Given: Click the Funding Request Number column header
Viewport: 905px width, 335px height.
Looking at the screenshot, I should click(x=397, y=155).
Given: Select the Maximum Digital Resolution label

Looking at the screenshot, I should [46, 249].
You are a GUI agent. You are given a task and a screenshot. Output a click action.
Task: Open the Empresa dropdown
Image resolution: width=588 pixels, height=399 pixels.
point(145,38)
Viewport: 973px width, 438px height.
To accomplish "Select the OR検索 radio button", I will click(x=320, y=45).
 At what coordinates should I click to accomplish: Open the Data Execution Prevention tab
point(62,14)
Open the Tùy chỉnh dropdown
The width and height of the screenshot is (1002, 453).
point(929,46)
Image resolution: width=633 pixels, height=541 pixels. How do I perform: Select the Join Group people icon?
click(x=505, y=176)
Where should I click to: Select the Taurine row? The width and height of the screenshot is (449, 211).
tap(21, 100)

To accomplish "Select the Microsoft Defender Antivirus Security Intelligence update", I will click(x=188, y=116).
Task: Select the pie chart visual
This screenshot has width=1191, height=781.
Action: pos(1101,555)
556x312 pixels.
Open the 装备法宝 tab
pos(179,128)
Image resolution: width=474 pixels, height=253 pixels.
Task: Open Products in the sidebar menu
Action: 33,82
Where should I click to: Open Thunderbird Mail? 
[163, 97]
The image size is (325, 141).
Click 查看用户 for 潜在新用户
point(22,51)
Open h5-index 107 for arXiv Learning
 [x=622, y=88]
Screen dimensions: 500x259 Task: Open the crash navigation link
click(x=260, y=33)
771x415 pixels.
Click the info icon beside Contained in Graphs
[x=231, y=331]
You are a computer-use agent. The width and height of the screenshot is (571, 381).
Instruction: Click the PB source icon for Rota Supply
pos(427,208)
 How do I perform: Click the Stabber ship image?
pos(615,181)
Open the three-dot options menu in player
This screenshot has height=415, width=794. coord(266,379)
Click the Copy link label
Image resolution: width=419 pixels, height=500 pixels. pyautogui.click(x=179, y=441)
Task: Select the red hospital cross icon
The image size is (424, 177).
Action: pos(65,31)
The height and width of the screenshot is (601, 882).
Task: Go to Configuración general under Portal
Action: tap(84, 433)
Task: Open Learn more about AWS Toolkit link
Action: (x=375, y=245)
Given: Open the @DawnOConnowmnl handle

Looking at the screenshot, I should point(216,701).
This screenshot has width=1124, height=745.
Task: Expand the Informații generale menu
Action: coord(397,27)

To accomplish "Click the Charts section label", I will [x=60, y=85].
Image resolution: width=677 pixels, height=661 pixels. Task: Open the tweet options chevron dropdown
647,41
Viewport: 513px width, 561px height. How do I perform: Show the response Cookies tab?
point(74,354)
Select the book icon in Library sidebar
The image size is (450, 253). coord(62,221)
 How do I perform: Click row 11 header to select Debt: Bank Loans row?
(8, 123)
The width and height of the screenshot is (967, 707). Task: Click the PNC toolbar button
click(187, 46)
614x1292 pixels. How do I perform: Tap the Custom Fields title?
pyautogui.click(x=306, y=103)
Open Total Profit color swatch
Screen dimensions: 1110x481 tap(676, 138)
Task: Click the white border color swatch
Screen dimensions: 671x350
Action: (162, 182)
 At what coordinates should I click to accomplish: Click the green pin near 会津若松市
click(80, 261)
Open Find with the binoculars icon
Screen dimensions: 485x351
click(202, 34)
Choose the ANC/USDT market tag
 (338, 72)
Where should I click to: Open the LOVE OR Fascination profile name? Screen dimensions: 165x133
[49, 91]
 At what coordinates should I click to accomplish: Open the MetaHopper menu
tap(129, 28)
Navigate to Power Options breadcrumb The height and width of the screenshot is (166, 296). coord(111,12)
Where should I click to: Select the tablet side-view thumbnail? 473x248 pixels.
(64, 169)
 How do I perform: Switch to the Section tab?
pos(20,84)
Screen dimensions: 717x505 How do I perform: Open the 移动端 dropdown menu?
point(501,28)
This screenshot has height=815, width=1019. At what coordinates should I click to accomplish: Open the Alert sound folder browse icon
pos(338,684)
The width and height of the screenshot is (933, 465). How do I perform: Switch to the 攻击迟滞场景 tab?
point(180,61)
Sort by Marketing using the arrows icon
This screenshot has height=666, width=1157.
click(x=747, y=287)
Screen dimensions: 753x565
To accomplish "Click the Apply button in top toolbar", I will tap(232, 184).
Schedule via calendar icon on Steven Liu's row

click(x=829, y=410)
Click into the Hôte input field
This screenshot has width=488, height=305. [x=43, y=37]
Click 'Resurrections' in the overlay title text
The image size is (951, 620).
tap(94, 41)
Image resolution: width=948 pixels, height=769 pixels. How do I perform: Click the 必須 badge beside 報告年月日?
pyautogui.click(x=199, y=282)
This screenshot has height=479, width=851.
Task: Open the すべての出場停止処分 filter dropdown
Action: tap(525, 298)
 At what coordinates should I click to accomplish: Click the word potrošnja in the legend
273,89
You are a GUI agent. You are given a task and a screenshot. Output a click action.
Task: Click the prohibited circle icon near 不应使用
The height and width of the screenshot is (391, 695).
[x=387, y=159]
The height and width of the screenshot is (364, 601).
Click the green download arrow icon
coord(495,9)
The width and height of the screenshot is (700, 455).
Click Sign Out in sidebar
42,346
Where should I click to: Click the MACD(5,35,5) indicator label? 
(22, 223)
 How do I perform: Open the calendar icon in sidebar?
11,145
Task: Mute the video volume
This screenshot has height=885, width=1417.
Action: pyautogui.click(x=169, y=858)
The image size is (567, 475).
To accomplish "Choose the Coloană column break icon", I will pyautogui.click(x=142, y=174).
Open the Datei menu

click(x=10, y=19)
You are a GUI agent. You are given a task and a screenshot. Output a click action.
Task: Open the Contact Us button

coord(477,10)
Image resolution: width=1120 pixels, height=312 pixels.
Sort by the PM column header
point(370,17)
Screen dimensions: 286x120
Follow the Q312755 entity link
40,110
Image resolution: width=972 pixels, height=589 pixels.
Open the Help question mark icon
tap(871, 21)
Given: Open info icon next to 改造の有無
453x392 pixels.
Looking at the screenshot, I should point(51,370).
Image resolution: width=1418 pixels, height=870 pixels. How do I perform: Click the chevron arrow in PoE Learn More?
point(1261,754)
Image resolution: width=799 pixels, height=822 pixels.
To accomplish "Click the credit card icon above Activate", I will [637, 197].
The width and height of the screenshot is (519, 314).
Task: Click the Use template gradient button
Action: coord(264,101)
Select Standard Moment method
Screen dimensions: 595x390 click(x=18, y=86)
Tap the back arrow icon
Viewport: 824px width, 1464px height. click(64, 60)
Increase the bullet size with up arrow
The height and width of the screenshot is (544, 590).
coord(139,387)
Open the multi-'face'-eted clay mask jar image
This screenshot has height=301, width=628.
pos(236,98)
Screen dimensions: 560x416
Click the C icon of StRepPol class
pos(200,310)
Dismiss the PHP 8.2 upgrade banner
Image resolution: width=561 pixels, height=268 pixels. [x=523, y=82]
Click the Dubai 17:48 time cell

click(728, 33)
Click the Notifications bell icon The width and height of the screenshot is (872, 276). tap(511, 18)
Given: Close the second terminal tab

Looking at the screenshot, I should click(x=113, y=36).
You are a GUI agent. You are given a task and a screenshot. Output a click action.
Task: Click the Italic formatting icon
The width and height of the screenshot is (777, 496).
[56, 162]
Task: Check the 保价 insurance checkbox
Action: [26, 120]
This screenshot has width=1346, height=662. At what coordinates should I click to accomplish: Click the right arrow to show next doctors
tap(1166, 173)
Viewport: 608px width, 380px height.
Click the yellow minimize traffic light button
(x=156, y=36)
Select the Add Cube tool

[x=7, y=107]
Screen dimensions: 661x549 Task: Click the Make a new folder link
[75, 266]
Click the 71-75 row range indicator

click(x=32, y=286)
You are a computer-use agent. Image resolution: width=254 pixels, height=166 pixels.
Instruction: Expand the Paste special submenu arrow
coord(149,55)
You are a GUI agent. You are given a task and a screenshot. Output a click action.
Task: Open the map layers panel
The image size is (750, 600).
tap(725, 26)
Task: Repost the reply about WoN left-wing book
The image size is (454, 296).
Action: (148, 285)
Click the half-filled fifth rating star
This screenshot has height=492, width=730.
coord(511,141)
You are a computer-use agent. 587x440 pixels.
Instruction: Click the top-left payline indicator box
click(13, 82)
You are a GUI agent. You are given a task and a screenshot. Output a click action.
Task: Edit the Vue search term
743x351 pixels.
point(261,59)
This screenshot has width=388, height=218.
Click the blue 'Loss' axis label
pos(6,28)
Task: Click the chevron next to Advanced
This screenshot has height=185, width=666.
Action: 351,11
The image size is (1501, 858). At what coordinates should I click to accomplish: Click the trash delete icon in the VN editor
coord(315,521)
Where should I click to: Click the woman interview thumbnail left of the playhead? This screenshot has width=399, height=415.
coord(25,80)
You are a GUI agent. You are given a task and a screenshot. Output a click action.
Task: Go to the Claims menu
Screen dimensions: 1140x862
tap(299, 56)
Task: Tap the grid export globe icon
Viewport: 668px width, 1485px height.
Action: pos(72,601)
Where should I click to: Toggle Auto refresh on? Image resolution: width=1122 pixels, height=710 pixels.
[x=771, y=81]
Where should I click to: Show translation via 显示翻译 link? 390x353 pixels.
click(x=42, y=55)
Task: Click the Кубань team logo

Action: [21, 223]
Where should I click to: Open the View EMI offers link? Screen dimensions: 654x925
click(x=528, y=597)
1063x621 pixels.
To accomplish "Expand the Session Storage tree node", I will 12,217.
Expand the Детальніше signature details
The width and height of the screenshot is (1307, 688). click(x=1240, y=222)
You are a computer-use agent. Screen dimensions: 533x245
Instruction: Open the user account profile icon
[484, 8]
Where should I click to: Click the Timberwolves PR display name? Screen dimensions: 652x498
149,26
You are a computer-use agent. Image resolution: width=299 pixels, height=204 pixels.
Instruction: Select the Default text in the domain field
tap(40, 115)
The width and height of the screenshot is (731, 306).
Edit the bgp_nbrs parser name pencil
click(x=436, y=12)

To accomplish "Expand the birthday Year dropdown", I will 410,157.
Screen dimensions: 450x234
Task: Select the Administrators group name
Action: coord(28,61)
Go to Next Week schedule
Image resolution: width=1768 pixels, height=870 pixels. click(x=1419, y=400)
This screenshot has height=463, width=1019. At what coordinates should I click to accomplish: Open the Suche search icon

What you will do: Report each line of the entries where the word "with" occurs.

Answer for this exercise:
Open Find with the binoculars icon
Increase the bullet size with up arrow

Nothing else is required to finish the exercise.